Why does the topic of sex get most people to react that way?
There’s the disapproval, the waggling eyebrows, the giggling, the smirking and the snorting. There are inside jokes and private conversations. There are parades and politically protected expressions of ‘collective public’ sentiment.There’s the taunting and the teasing, the air of oh-so-wrongness mixed with unspecified portions of shame and guilt. And then there’re the reactions to what is considered the ‘righteous’ kind of sex. There’s talk of what is taboo and there’s hushing and shushing and a lowering of voices, pointing and staring and ogling and whispering. Also, there’s this somewhat fixed set of facial expressions that everyone seems to carry around. These are to be used (with varying degrees of moderation) where sex and such are concerned.
(Like the meme-faces below, only infinitely uglier)
You get the picture?
I mean, what if this is how people reacted to the topic of bread or coconut oil or punctuation?
People would point and suppress a giggle at the clearly coded and religiously demarcated plethora of punctuation; there would be right and wrong commas and a whole breed of parentheses that were just plain unnatural.
Then there’d be the holy, god-ordained bread and the kind that is completely devoid of morals.
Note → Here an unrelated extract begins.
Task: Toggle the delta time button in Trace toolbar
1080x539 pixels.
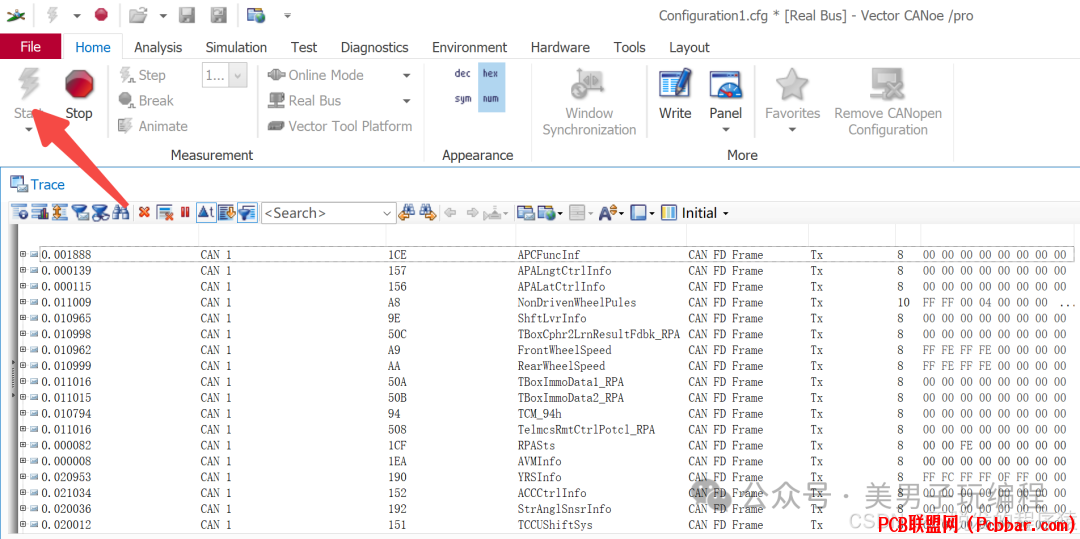Action: point(206,213)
For the love of all that is sacred and true, bread that eats away at the fabric of society is just plain WRONG. If you had brown bread, even if you were feeding it to your mouth (connected to your stomach and, ultimately, to your bottom), what would I do with my varieties of honey crust and milk? What if, because you ate brown bread, the WHOLE world followed suit in your footsteps?? Then we wouldn’t have anyone who ate milk-bread and that is precisely what would lead to the end of the world (my holy books have all the proof you need)
And don’t even get me started on coconut oil that comes in cube-shaped containers. (That is NOT how they marketed coconut oil in the kingdoms of gods. It was shunned and frowned upon a billion years ago; even the dinosaurs were uncomfortable with the concept. I mean, who are we to argue with dinosaurs??)
My choice of bread is my damn choice of bread; especially when it’s not coerced, when it’s consensual and when I do NOT force it down your throat. I don’t care if coconut oil came in formless containers made of distilled suburban sin . I most definitely do not care to categorize the brackets and exclamations I use into categories of ‘suitable’, ‘culturally-accepted’ and ‘morally wrong’.